I've never seen my DD act out towards the animals in anger, but I've definitely seen my two year old be mean to my parents' animals - and know she's being mean. Mostly, I've found with my DD, that that behavior comes from how she likes to chase them - and this is the best way she's found to instigate that kind of game.

We don't have pets. I'm allergic to cats and dogs, so maybe this advice isn't realistic, but can you keep her and the animals separated? When I go to my parents, we keep the cats on one floor of the house and the dogs outside (originally to help with my allergies). I just try to keep my daughter away from them. No matter how much I tell her to be gentle or other family members show her how to pet the animals and what it sounds like when they're happy or mad, she just isn't ready to process that kind of information or doesn't have the impulse control. Separating has been the gentlest option. Eventually, she'll be old enough to learn how to treat animals with respect.


----------



## dubfam (Nov 4, 2005)

Don't leave her alone with the animals and talk to the OT. It is good that you are getting rid of the kittens. I know it is hard to keep them separated but it isn't safe for your daughter or your animals.

How do you know she is doing it out of anger? Most 2 year olds are pretty rough with animals...it could be a normal phase that she will outgrow. How long has she been doing it?


----------



## Mama Mko (Jul 26, 2007)

I would separate them unless I could sit right beside her every moment she's near the animals.

I don't think this is really a discipline issue. I think it's something she'll learn with time. She needs constant supervision when she's around the animals and she needs reminders that she can't play with the dog unless she's gentle, etc.

Good luck!


----------



## foreverinbluejeans (Jun 21, 2004)

Effective discipline (without violence) is the goal. Sometime you have to be tough. Next time she hurts one of the pets, pick her up and look in her eyes and say, "I will not allow you to hurt kitty."

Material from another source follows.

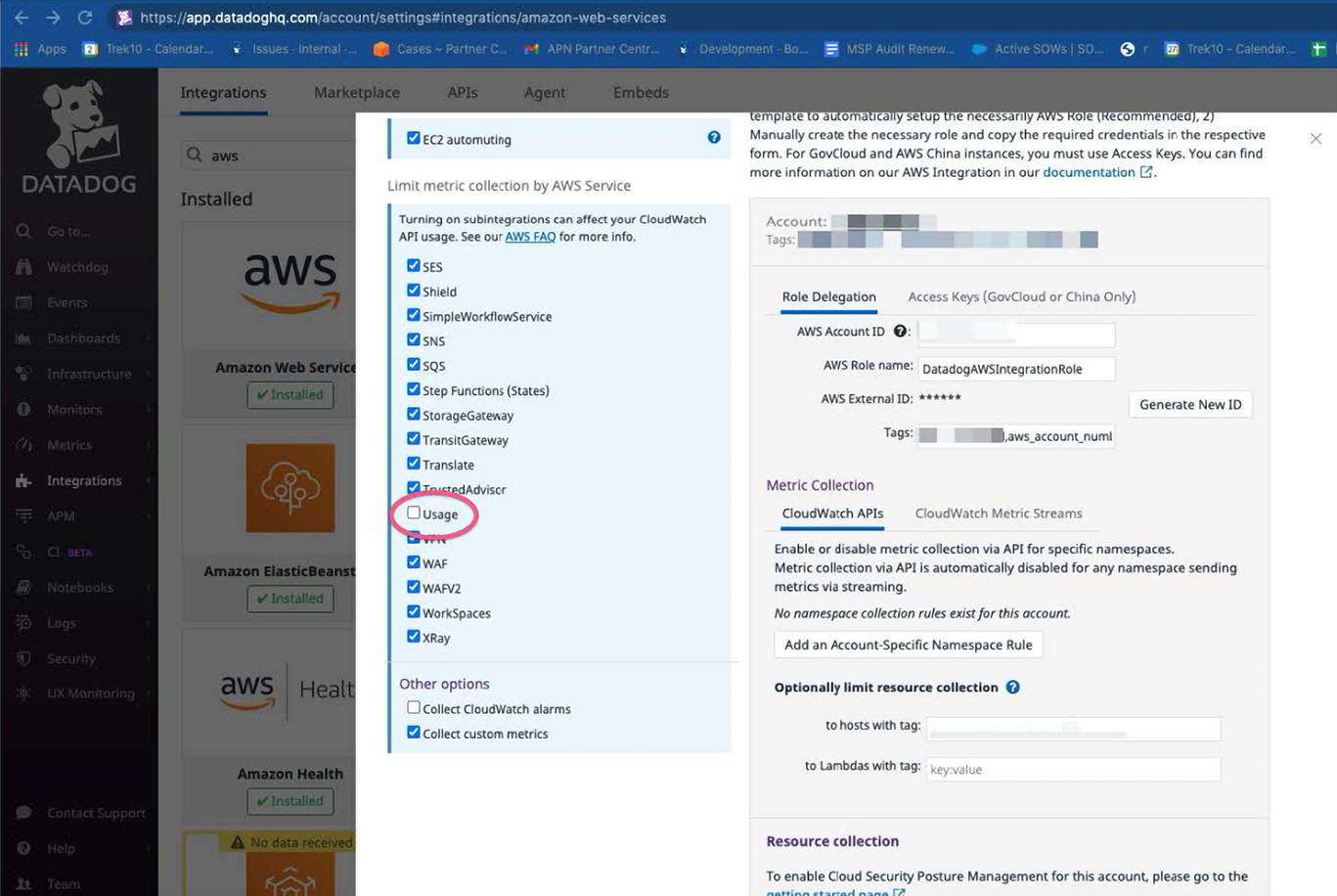Screen dimensions: 1337x896
Task: Enable the Usage checkbox
Action: pyautogui.click(x=414, y=513)
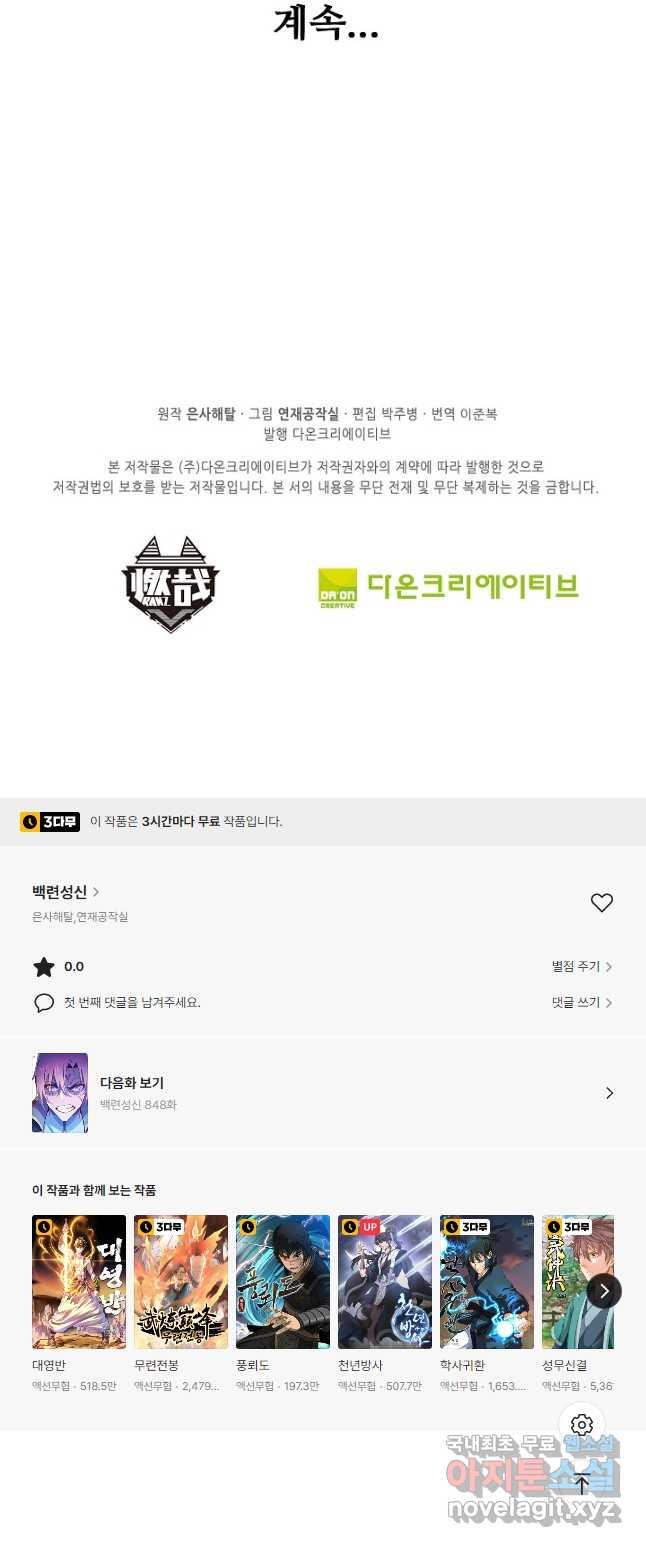Select the 학사귀환 cover thumbnail

coord(487,1282)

Explaining the importance of being gentle is beyond the understanding of a 2 year old.

What's up with her being angry? A 2 year old shouldn't be angry and taking it out on the pets. Getting to the source of her anger may be key.

There should be a safe place for the pets to go - crates, a high place for the cat, a room.


----------



## LenasMommy (Apr 16, 2007)

Thank you for the advice. I really appreciate it. I have already mentioned it to the OT, but I will ask her again this afternoon. I have placed the kittens in a safe room. If she does go near them, she is carefully supervised.

With the older cat, she only takes her frustration out of her whenever I tell her she can't do something or have something. The cat always seems to be near her so instead of hitting me, she hits her. She is the same way with biting. We used to have a MAJOR issue with biting me all the time. Then she started to bite objects instead of biting me. Thankfully, she has learned to channel that urge into something else now.. which might be the animals. She can be sweet to them when she happy though.. She just doesn't understand how strong she is, or how rough she can be.

thank you again for reading and replying!


----------